Back By Dinner: Finding Work-Life Balance in a Rural Law Firm

Dayton, Columbia County

Ryan Ortuno and Kim Boggs.
BY COLIN RIGLEY

If you ignore the weekly migraines, the debt, the stupidly high cost of living, and the fact that he barely saw his family, you could say that Ryan Ortuno had it all.

In many ways—or at least in the ways you learn in law school, Ortuno explained—he had found success. Except the reality, that most of his clients were insurance reps and business execs, fell short of the idealistic image Ortuno had of being a lawyer who helps real people.

Ortuno was heading toward the partner track at a major firm in Los Angeles, and the job allowed him to purchase a home in Southern California with his wife and three kids. He had to take out three loans to cover living expenses and repay law school tuition, though, which necessitated so many working hours that he barely saw his kids.

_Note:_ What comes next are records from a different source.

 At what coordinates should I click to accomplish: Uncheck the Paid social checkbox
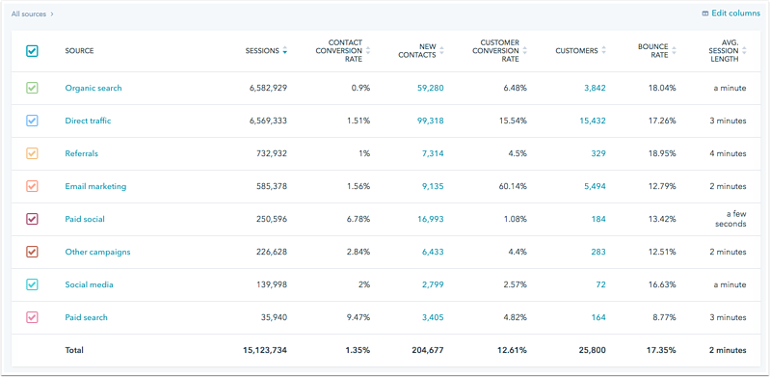tap(32, 219)
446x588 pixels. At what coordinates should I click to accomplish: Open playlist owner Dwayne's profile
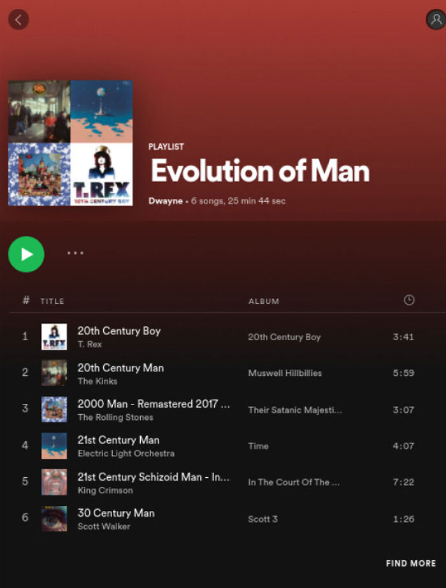165,201
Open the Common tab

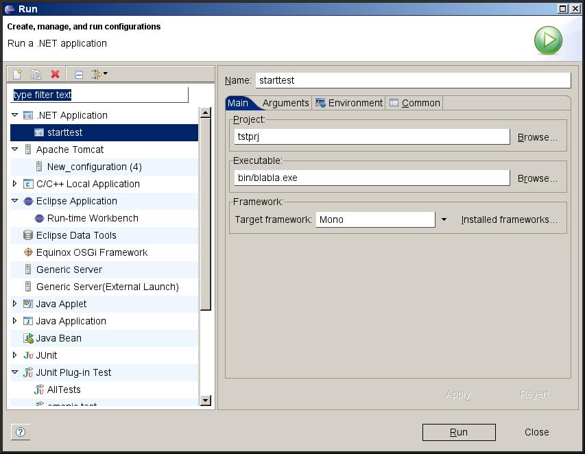[x=414, y=103]
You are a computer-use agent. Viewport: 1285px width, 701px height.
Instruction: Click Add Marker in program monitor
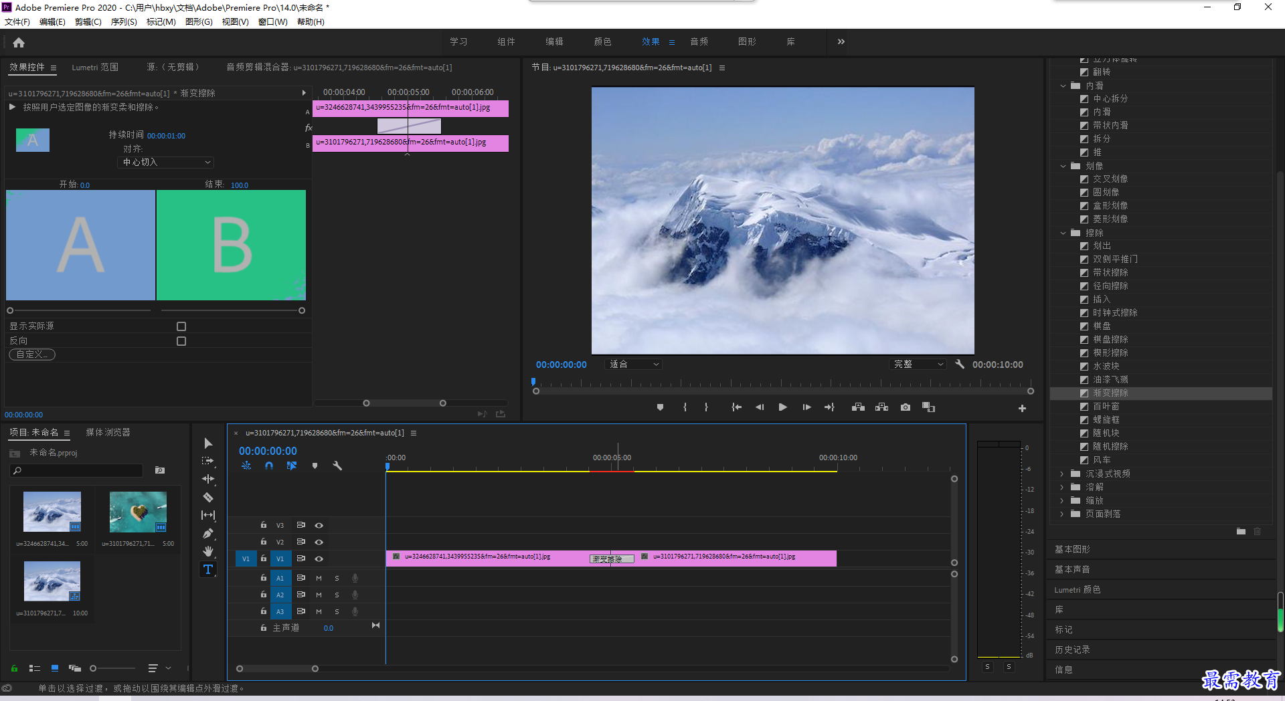click(660, 407)
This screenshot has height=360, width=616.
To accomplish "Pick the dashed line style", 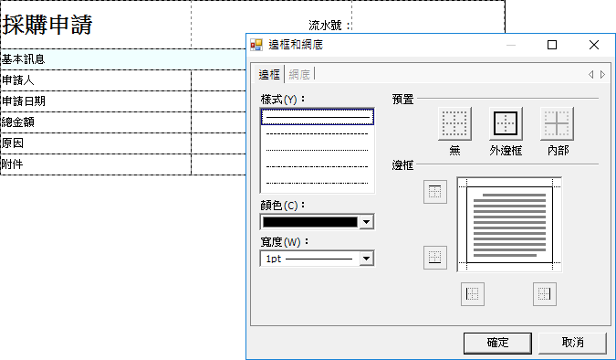I will (318, 133).
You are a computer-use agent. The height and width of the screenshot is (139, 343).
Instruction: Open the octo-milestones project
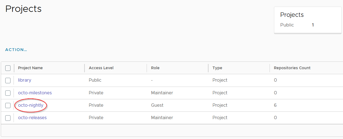[x=35, y=93]
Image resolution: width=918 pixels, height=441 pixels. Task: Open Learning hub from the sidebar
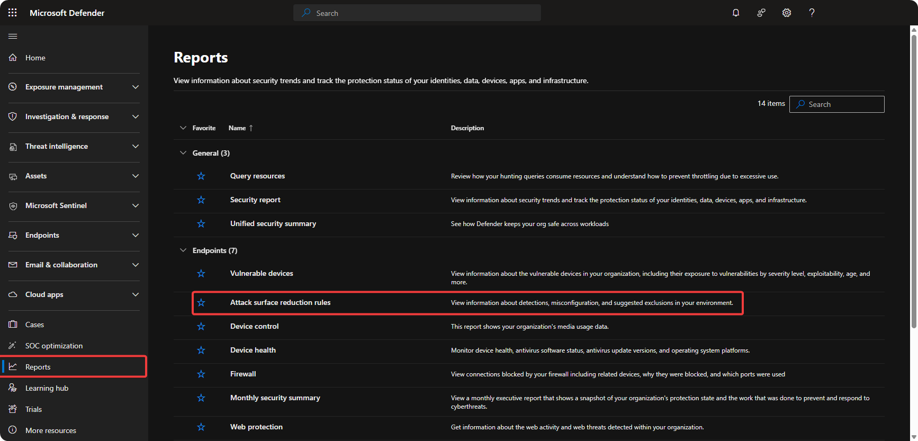(47, 388)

“If I was lucky, I’d maybe give the oldest one a bath and read a book to the second one,” he said of his typical workdays.

In law school, Ortuno remembers being trained to strive for a specific type of success: Go to a major city, get a job at a large firm, make partner, partake in the luxuries that come with such a lifestyle. In that sense, he’d achieved the law school goal.

“Until you and your wife are going, ‘What the heck are we doing? This is silly,’” he said.

So they did something else. Ortuno and his family said goodbye to their Orange County home and the frantic lifestyle of a big-firm lawyer. In 2017, they packed up and headed to his wife’s old hometown of Dayton, Washington, a city of about 2,500 people in Columbia County, burrowed in the southeastern corner of the state about 30 minutes from Walla Walla.

It wasn’t the image of success that had been painted for Ortuno in school, but it turned out to be exactly the right decision to experience a different type of success.

“The good thing here … most of the time when I’m completely underwater, I enjoy what I do,” Ortuno said while sitting on the edge of a desk in his downtown Dayton office. “And I could not say that about my previous legal life.”

As a long-standing piece of the Dayton community, Boggs Ortuno PLLC also functions as a title company with records dating back many decades.

Downtown Dayton oozes small-town charm. If you’re coming from the west on Highway 12 you’ll pass the fading illustration of the Jolly Green Giant, etched into the hillside as an homage to the now-defunct Green Giant cannery, which shut down in 2005. Keep driving until the highway transitions to Main Street and you’ll see a hand-painted sign that reads, “I’ve got worms.” Across the Touchet River, which bisects the city, you’ll encounter a mélange of quintessential americana businesses like Dingle’s Hardware and Suffield Furniture. Not far from the furniture store, sandwiched between a bakery and single-screen movie theater, is the office of Boggs Ortuno PLLC (formerly Nealey & Marinella).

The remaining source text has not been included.